Requirement
Any image in the records is to be skipped; everything else should be reproduced exactly.

Records to process
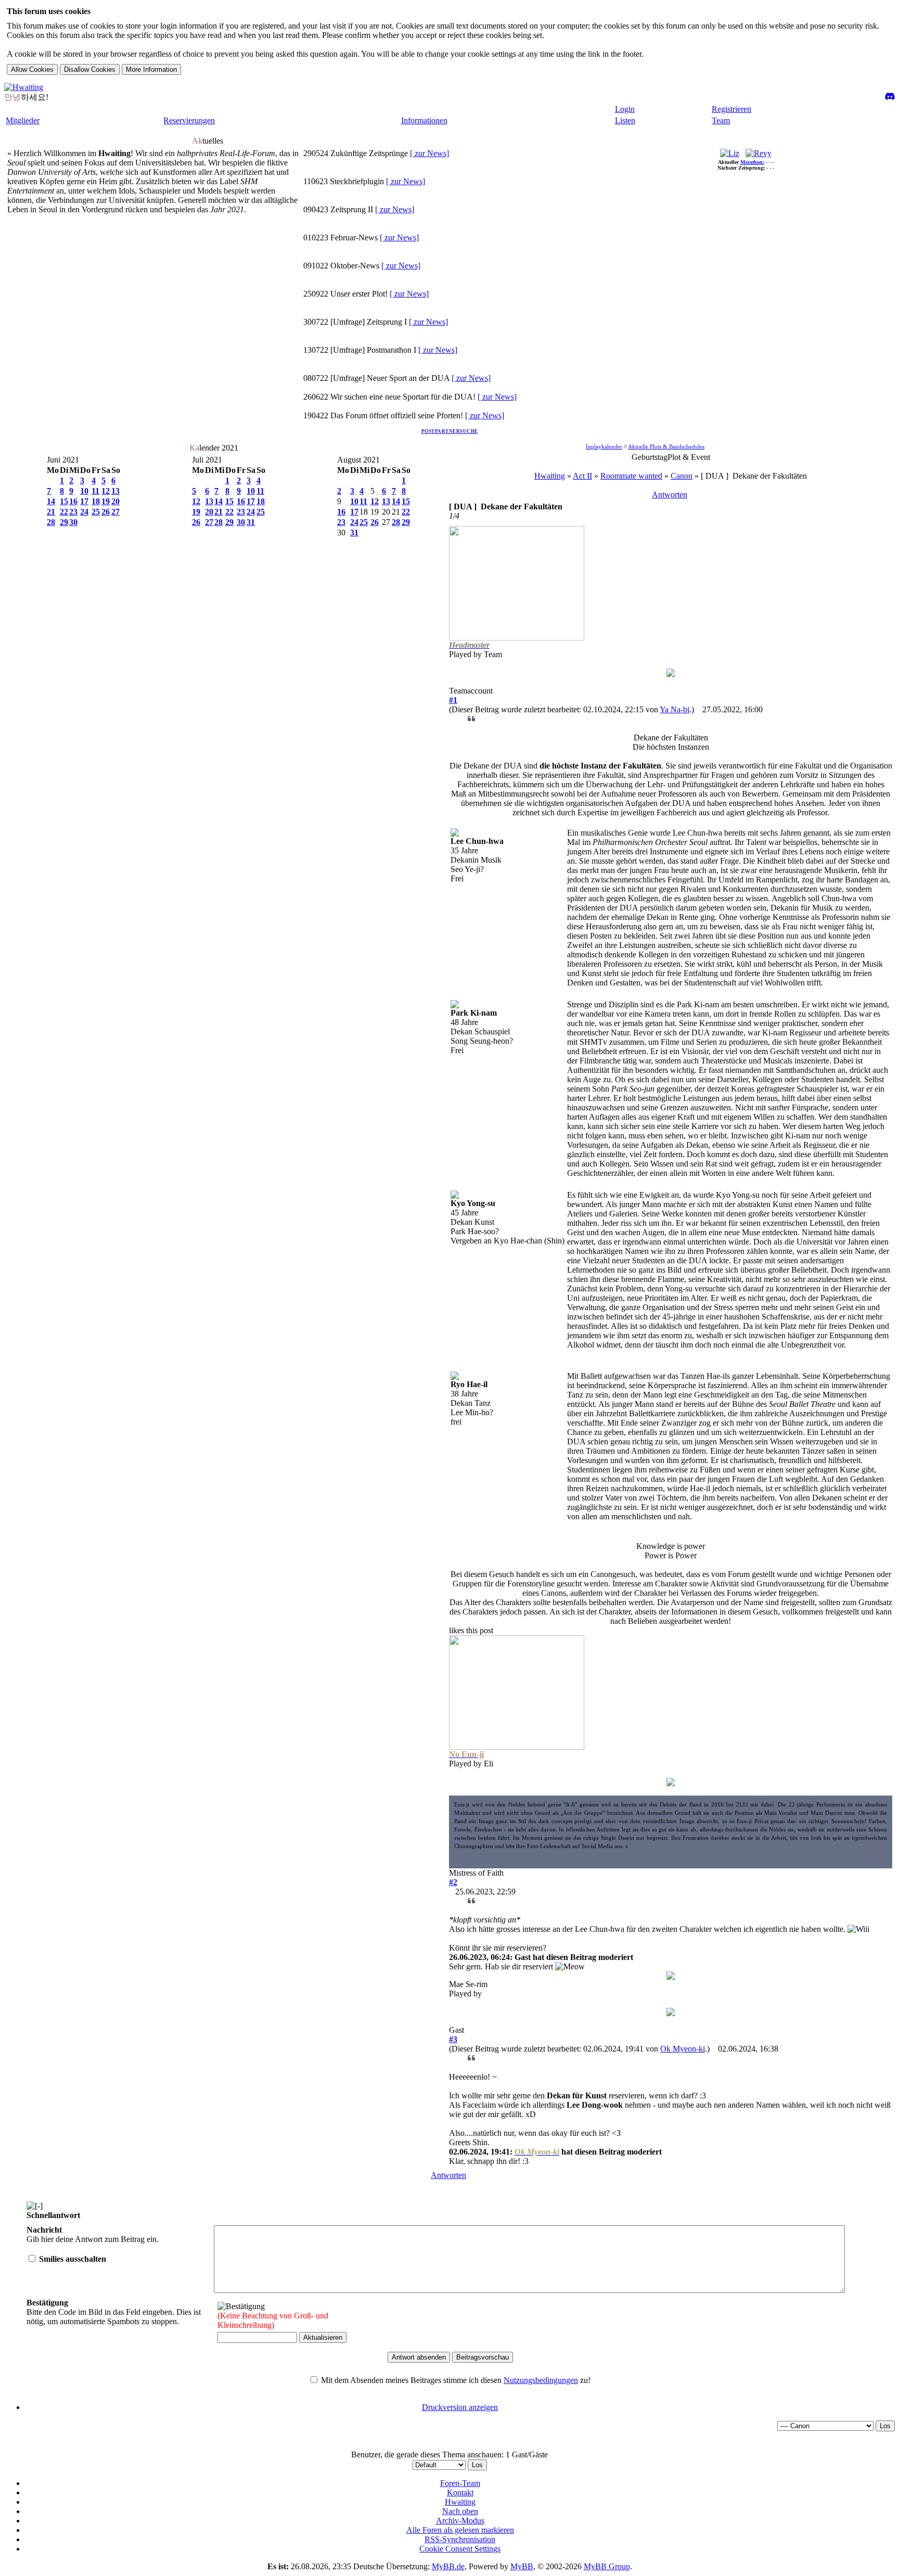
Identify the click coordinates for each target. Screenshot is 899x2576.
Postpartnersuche (449, 431)
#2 (453, 1882)
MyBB (521, 2566)
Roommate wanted (631, 475)
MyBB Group (607, 2566)
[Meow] (570, 1966)
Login (625, 109)
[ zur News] (429, 153)
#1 (453, 700)
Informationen (424, 120)
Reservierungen (189, 120)
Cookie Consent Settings (459, 2548)
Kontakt (460, 2492)
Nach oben (460, 2511)
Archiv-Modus (460, 2520)
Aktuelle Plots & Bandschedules (666, 446)
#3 (453, 2039)
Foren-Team (460, 2483)
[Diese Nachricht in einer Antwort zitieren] (472, 718)
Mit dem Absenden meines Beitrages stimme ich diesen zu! (454, 2380)
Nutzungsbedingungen (541, 2380)
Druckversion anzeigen (460, 2407)
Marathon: (752, 162)
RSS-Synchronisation (460, 2539)
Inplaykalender (604, 446)
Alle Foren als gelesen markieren (460, 2530)
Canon (681, 475)
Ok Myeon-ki (682, 2048)
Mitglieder (23, 120)
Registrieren (731, 109)
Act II (582, 475)
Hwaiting (549, 475)
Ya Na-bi (674, 709)
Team (721, 120)
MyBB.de (448, 2566)
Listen (625, 120)
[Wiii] (858, 1929)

Response area
Identify the click coordinates for each target. Screenshot is 899x2576.
Postpartnersuche (449, 431)
#2 (453, 1882)
MyBB (521, 2566)
Roommate wanted (631, 475)
MyBB Group (607, 2566)
[Meow] (570, 1966)
Login (625, 109)
[ zur News] (429, 153)
#1 (453, 700)
Informationen (424, 120)
Reservierungen (189, 120)
Cookie Consent Settings (459, 2548)
Kontakt (460, 2492)
Nach oben (460, 2511)
Archiv-Modus (460, 2520)
Aktuelle Plots & Bandschedules (666, 446)
#3 (453, 2039)
Foren-Team (460, 2483)
[Diese Nachricht in einer Antwort zitieren] (472, 718)
Mit dem Absenden meines Beitrages stimme ich diesen zu! (454, 2380)
Nutzungsbedingungen (541, 2380)
Druckversion anzeigen (460, 2407)
Marathon: (752, 162)
RSS-Synchronisation (460, 2539)
Inplaykalender (604, 446)
Alle Foren als gelesen markieren (460, 2530)
Canon (681, 475)
Ok Myeon-ki (682, 2048)
Mitglieder (23, 120)
Registrieren (731, 109)
Act II (582, 475)
Hwaiting (549, 475)
Ya Na-bi (674, 709)
Team (721, 120)
MyBB.de (448, 2566)
Listen (625, 120)
[Wiii] (858, 1929)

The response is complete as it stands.